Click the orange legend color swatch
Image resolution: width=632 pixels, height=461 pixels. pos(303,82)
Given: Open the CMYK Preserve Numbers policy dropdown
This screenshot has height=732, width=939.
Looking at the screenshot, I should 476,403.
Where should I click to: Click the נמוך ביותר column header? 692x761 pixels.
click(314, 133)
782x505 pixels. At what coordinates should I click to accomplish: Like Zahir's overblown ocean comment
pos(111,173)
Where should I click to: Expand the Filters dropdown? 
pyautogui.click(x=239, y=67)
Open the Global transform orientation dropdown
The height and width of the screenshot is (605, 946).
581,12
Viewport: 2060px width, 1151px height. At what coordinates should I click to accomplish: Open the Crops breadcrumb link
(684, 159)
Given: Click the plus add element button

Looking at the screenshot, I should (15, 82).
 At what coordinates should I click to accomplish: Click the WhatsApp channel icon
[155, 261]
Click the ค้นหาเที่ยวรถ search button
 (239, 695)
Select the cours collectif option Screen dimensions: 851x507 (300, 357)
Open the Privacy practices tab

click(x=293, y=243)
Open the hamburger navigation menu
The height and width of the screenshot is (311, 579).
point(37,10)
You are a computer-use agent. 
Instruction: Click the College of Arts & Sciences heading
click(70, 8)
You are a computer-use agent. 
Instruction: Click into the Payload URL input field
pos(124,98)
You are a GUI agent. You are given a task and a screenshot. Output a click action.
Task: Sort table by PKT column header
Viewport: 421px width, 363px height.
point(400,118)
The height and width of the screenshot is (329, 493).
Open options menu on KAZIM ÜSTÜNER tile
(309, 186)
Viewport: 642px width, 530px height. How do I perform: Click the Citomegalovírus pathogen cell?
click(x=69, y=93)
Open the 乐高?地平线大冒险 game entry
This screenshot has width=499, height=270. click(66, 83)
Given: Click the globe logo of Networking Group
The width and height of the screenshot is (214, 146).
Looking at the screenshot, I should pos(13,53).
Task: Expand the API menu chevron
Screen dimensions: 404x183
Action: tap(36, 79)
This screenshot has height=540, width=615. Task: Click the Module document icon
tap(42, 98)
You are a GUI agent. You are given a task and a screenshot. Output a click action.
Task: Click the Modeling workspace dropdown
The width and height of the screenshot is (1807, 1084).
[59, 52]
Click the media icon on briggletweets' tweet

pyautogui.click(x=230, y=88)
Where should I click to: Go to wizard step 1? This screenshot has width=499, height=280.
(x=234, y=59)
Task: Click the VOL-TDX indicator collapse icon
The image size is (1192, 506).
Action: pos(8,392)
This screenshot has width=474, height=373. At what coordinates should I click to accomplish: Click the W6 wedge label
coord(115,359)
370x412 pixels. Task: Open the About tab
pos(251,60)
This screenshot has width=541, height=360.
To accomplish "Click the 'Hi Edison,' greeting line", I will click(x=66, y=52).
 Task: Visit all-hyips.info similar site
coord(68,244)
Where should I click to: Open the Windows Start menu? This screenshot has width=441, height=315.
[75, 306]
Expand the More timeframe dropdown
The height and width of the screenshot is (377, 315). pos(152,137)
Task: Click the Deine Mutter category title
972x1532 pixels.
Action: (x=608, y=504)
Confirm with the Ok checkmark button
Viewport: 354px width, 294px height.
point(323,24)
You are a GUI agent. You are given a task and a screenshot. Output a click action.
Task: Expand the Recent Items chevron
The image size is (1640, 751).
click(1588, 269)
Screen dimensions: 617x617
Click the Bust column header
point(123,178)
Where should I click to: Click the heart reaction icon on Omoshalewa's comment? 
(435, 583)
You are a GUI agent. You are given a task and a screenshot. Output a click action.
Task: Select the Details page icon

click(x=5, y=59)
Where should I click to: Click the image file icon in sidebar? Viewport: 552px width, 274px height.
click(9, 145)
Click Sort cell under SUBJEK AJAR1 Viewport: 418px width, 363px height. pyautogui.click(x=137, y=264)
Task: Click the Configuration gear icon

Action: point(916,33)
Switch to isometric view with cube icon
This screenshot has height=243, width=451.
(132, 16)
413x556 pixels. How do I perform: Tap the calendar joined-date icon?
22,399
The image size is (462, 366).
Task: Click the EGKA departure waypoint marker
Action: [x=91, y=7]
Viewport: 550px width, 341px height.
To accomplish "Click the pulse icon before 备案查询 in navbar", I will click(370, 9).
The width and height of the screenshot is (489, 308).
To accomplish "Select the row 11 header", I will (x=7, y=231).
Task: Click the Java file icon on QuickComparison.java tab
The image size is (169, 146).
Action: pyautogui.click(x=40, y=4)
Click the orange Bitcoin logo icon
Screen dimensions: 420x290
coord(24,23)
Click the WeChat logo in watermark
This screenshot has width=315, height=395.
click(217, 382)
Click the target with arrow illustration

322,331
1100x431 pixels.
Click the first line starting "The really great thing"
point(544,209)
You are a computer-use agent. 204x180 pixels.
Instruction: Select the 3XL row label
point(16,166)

★ ★ ★ ★

Required action: Take the entries above and write them out again unchanged.

Answer to this task:
Click the orange legend color swatch
Image resolution: width=632 pixels, height=461 pixels. pos(303,82)
Given: Open the CMYK Preserve Numbers policy dropdown
This screenshot has height=732, width=939.
Looking at the screenshot, I should 476,403.
Where should I click to: Click the נמוך ביותר column header? 692x761 pixels.
click(314, 133)
782x505 pixels. At what coordinates should I click to accomplish: Like Zahir's overblown ocean comment
pos(111,173)
Where should I click to: Expand the Filters dropdown? 
pyautogui.click(x=239, y=67)
Open the Global transform orientation dropdown
The height and width of the screenshot is (605, 946).
581,12
Viewport: 2060px width, 1151px height. At what coordinates should I click to accomplish: Open the Crops breadcrumb link
(684, 159)
Given: Click the plus add element button

Looking at the screenshot, I should (15, 82).
 At what coordinates should I click to accomplish: Click the WhatsApp channel icon
[155, 261]
Click the ค้นหาเที่ยวรถ search button
 (239, 695)
Select the cours collectif option Screen dimensions: 851x507 (300, 357)
Open the Privacy practices tab

click(x=293, y=243)
Open the hamburger navigation menu
The height and width of the screenshot is (311, 579).
point(37,10)
You are a computer-use agent. 
Instruction: Click the College of Arts & Sciences heading
click(70, 8)
You are a computer-use agent. 
Instruction: Click into the Payload URL input field
pos(124,98)
You are a GUI agent. You are given a task and a screenshot. Output a click action.
Task: Sort table by PKT column header
Viewport: 421px width, 363px height.
point(400,118)
The height and width of the screenshot is (329, 493).
Open options menu on KAZIM ÜSTÜNER tile
(309, 186)
Viewport: 642px width, 530px height. How do I perform: Click the Citomegalovírus pathogen cell?
click(x=69, y=93)
Open the 乐高?地平线大冒险 game entry
This screenshot has width=499, height=270. click(66, 83)
Given: Click the globe logo of Networking Group
The width and height of the screenshot is (214, 146).
Looking at the screenshot, I should pos(13,53).
Task: Expand the API menu chevron
Screen dimensions: 404x183
Action: tap(36, 79)
This screenshot has height=540, width=615. Task: Click the Module document icon
tap(42, 98)
You are a GUI agent. You are given a task and a screenshot. Output a click action.
Task: Click the Modeling workspace dropdown
The width and height of the screenshot is (1807, 1084).
[59, 52]
Click the media icon on briggletweets' tweet

pyautogui.click(x=230, y=88)
Where should I click to: Go to wizard step 1? This screenshot has width=499, height=280.
(x=234, y=59)
Task: Click the VOL-TDX indicator collapse icon
The image size is (1192, 506).
Action: pos(8,392)
This screenshot has width=474, height=373. At what coordinates should I click to accomplish: Click the W6 wedge label
coord(115,359)
370x412 pixels. Task: Open the About tab
pos(251,60)
This screenshot has width=541, height=360.
To accomplish "Click the 'Hi Edison,' greeting line", I will click(x=66, y=52).
 Task: Visit all-hyips.info similar site
coord(68,244)
Where should I click to: Open the Windows Start menu? This screenshot has width=441, height=315.
[75, 306]
Expand the More timeframe dropdown
The height and width of the screenshot is (377, 315). pos(152,137)
Task: Click the Deine Mutter category title
972x1532 pixels.
Action: (x=608, y=504)
Confirm with the Ok checkmark button
Viewport: 354px width, 294px height.
point(323,24)
You are a GUI agent. You are given a task and a screenshot. Output a click action.
Task: Expand the Recent Items chevron
The image size is (1640, 751).
click(1588, 269)
Screen dimensions: 617x617
Click the Bust column header
point(123,178)
Where should I click to: Click the heart reaction icon on Omoshalewa's comment? 
(435, 583)
You are a GUI agent. You are given a task and a screenshot. Output a click action.
Task: Select the Details page icon

click(x=5, y=59)
Where should I click to: Click the image file icon in sidebar? Viewport: 552px width, 274px height.
click(9, 145)
Click Sort cell under SUBJEK AJAR1 Viewport: 418px width, 363px height. pyautogui.click(x=137, y=264)
Task: Click the Configuration gear icon

Action: point(916,33)
Switch to isometric view with cube icon
This screenshot has height=243, width=451.
(132, 16)
413x556 pixels. How do I perform: Tap the calendar joined-date icon?
22,399
The image size is (462, 366).
Task: Click the EGKA departure waypoint marker
Action: [x=91, y=7]
Viewport: 550px width, 341px height.
To accomplish "Click the pulse icon before 备案查询 in navbar", I will click(370, 9).
The width and height of the screenshot is (489, 308).
To accomplish "Select the row 11 header", I will (x=7, y=231).
Task: Click the Java file icon on QuickComparison.java tab
The image size is (169, 146).
Action: pyautogui.click(x=40, y=4)
Click the orange Bitcoin logo icon
Screen dimensions: 420x290
coord(24,23)
Click the WeChat logo in watermark
This screenshot has width=315, height=395.
click(217, 382)
Click the target with arrow illustration

322,331
1100x431 pixels.
Click the first line starting "The really great thing"
point(544,209)
You are a computer-use agent. 204x180 pixels.
Instruction: Select the 3XL row label
point(16,166)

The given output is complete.